Birgit: Trinkgeld gibt es nicht von jedem Gast. Wenn doch, teilen wir es unter uns drei Crewmitgliedern auf. Die Beträge variieren stark, können aber durchaus in den dreistelligen Bereich gehen. Summen von 1000 Euro, wie man vielleicht vermuten könnte, kommen jedoch nie vor.
WELT: Warum bucht ein Kunde einen Privatjet – und nicht First Class bei einer herkömmlichen Airline?
Birgit: Ein Privatjet ist zwar wesentlich teurer, aber auch viel präziser auf die Bedürfnisse des Gastes ausgerichtet. Der Zeitfaktor ist ein wesentlicher Unterschied. Wenn Sie als Vorstand eines DAX-Unternehmens morgens ein Meeting in Rom, mittags einen Termin in Prag und abends wieder in Berlin haben, schaffen sie das mit einem Linienflug nicht. Mit uns parken sie ihr Auto und sind zehn Minuten später in der Luft! Es gibt keine Gepäckbeschränkungen, und wir fliegen auch Flughäfen an, die große Maschinen nicht erreichen können, weil die Landebahn zu kurz ist.
WELT: Ihr Job scheint Sie sehr zu erfüllen?
Birgit: In meinem ersten Jahr war ich an 72 verschiedenen Orten. Ich gehe überall von Bord und berühre den Boden – das ist mir wichtig. Ich habe unzählige Städte gesehen, in die ich mich spontan verliebt habe. Das Fotografieren ist ein neues, intensives Hobby geworden. Ich gehe immer früh los, um bestimmte Motive, ohne Menschenmassen vor die Linse zu bekommen. Auch die Welt von oben ist wunderschön – alles sieht so friedlich aus. In Venedig sind wir mitten im Karneval gelandet, das bot reichlich Motive. Und als die Polarlichter vor Island vom Cockpit aus sichtbar wurden, hat der Kapitän mich geweckt, damit ich das Spektakel nicht verpasse. Aus den wenigen Stunden in fremden Ländern versuche ich, alles herauszuholen!

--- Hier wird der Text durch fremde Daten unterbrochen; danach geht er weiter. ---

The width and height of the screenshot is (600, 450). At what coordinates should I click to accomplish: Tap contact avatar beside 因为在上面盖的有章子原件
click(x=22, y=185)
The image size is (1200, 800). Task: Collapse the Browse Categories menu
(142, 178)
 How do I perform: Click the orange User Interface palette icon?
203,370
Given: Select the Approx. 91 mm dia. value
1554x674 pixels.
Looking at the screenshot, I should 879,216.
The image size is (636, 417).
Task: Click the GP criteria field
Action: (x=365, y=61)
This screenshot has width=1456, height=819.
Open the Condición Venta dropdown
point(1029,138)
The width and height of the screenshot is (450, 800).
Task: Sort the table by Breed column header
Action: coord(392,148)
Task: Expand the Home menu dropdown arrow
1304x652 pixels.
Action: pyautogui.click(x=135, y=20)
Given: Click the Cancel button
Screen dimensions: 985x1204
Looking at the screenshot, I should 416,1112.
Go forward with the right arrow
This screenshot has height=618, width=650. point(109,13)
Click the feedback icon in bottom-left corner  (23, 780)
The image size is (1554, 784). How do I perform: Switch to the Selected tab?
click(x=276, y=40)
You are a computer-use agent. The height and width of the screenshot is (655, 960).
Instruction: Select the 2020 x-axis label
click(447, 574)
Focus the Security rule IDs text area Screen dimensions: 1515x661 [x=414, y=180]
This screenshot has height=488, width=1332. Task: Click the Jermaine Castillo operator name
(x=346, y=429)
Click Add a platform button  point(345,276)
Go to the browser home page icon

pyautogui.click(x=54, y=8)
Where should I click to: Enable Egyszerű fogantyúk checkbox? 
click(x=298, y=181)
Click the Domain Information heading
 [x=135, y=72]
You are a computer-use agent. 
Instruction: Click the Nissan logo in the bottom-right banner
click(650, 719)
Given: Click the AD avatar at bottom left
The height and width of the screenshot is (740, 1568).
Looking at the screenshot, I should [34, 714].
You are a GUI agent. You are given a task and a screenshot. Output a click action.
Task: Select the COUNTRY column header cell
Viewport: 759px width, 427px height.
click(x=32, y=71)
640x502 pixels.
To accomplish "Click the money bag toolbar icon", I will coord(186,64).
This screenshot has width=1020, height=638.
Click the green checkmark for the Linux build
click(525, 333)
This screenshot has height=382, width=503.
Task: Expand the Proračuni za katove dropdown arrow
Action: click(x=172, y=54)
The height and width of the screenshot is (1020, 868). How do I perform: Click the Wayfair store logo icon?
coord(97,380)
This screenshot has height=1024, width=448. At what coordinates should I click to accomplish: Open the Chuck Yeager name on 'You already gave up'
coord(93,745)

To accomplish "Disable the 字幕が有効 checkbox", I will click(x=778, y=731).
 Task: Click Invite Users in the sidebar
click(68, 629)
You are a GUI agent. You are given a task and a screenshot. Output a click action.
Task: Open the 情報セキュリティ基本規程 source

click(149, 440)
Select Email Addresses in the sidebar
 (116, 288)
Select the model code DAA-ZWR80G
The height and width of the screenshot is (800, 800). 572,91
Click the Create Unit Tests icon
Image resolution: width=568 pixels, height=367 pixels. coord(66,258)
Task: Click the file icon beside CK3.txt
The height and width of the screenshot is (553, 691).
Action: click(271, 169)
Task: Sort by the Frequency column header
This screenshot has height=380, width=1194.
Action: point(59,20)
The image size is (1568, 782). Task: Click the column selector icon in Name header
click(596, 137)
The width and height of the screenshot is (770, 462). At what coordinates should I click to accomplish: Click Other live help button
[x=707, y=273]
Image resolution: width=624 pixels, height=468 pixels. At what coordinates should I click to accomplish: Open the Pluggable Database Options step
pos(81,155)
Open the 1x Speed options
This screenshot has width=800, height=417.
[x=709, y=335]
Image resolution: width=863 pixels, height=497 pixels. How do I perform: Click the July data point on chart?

WELT: Was sagt Ihre Familie zu Ihrem Job – und der langen Abwesenheit?
Birgit: Zurzeit habe ich nur noch eines meiner drei Kinder zu Hause, dazu einen Hund und meinen Mann, der mich unterstützt und sich freut, dass ich glücklich bin. Er sieht ja, wie viel Freude mir mein Job macht. Nach acht Tagen komme ich immer beseelt nach Hause und habe viel zu erzählen. Mein Mann und mein Kind sind froh, wenn ich losmuss – ich auch –, aber genauso freuen wir uns dann aufs Wiedersehen. Die Distanz tut uns allen gut. Und die Zeit unterwegs ist ganz bewusst „meine Zeit“.
WELT: Haben Sie auch mal Zeit, zu entspannen?
Birgit: Der Job ist körperlich extrem anstrengend, meistens schlafe ich nach einer Buchseite ein. Die Temperaturschwankungen zwischen Dubai und Helsinki machen mir zu schaffen. Aber ich ziehe Energie aus der Freude, die das Reisen macht. Ich falle eigentlich immer glücklich ins Bett.
WELT: Haben Sie eine Botschaft für alle, die glauben, es sei ab einem gewissen Alter zu spät für etwas Neues?
Birgit: Es ist nie zu spät, einen neuen beruflichen Weg einzuschlagen. Viele erfolgreiche Menschen haben erst in späteren Lebensjahren ihre Leidenschaft entdeckt oder eine neue Karriere begonnen. Eure Lebenserfahrung und Fähigkeiten sind unglaublich wertvoll. Lernen und persönliches Wachstum sind ein lebenslanger Prozess. Lasst euch nicht von Zweifeln zurückhalten – der erste Schritt auf einem neuen Weg mag schwer sein, aber er kann zu etwas Wunderbarem führen.